In any case, posting your config (with any data you deem sensitive removed) and the log of the bot on verbose mode wouldn't hurt to see what's happening.
Oh, by the way. I've added some more checks that verify if a tweet is already mirrored on the Fediverse instance: https://github.com/robertoszek/pleroma-bot/commit/2681d0311e20d356eb2fc7244ee76a437e6b25da
They are included on 1.1.1rc42
:
pip install -i https://test.pypi.org/simple/ --extra-index-url https://pypi.org/simple pleroma-bot==1.1.1rc42
But it also relies on the posts.json
file to do it, so if the caching on Github actions was your issue it won't help.

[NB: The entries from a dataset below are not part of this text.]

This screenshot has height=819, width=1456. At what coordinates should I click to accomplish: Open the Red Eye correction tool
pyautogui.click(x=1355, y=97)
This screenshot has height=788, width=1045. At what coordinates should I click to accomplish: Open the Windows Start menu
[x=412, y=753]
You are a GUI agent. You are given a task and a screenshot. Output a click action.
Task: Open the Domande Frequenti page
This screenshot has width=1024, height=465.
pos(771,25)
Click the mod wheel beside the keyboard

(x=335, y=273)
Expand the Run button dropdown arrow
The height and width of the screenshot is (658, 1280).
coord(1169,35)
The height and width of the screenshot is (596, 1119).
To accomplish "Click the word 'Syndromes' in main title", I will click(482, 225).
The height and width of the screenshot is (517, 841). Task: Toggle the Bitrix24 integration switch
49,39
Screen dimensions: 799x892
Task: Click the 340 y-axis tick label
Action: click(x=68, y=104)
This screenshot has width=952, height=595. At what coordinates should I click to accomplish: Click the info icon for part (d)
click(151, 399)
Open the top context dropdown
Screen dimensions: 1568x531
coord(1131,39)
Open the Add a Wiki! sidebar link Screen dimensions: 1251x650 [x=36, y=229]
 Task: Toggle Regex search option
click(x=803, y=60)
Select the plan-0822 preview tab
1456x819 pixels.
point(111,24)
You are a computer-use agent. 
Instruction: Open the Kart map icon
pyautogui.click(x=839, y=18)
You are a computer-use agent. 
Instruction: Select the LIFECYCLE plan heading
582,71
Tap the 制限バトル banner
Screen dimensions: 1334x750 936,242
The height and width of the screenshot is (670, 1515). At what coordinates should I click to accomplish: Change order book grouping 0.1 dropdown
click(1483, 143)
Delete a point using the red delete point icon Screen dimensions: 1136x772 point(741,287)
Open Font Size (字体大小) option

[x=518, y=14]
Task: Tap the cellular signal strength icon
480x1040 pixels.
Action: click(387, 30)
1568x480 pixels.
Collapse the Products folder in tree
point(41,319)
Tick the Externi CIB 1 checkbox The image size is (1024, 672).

I forgot to ask, what version are you running?
Oh excellent, I'll give that a shot. I'm running 1.1.1rc40 btw
Haven't noticed anything double post so far so I'd say your fix worked. Thanks again for looking into it.
I'm running this in a weird round-about way but it seems to forget it's processed some accounts and reports
It seems like pleroma-bot is running for the first time for this Twitter user: Dollywood
Using github actions and Im caching posts.json and the users directory between runs.
In this example Dollywood had the same status posted before https://opencoaster.net/@Dollywood
Would love to help debug further, and if needed I can provide you access to the full config. Would verbose output help?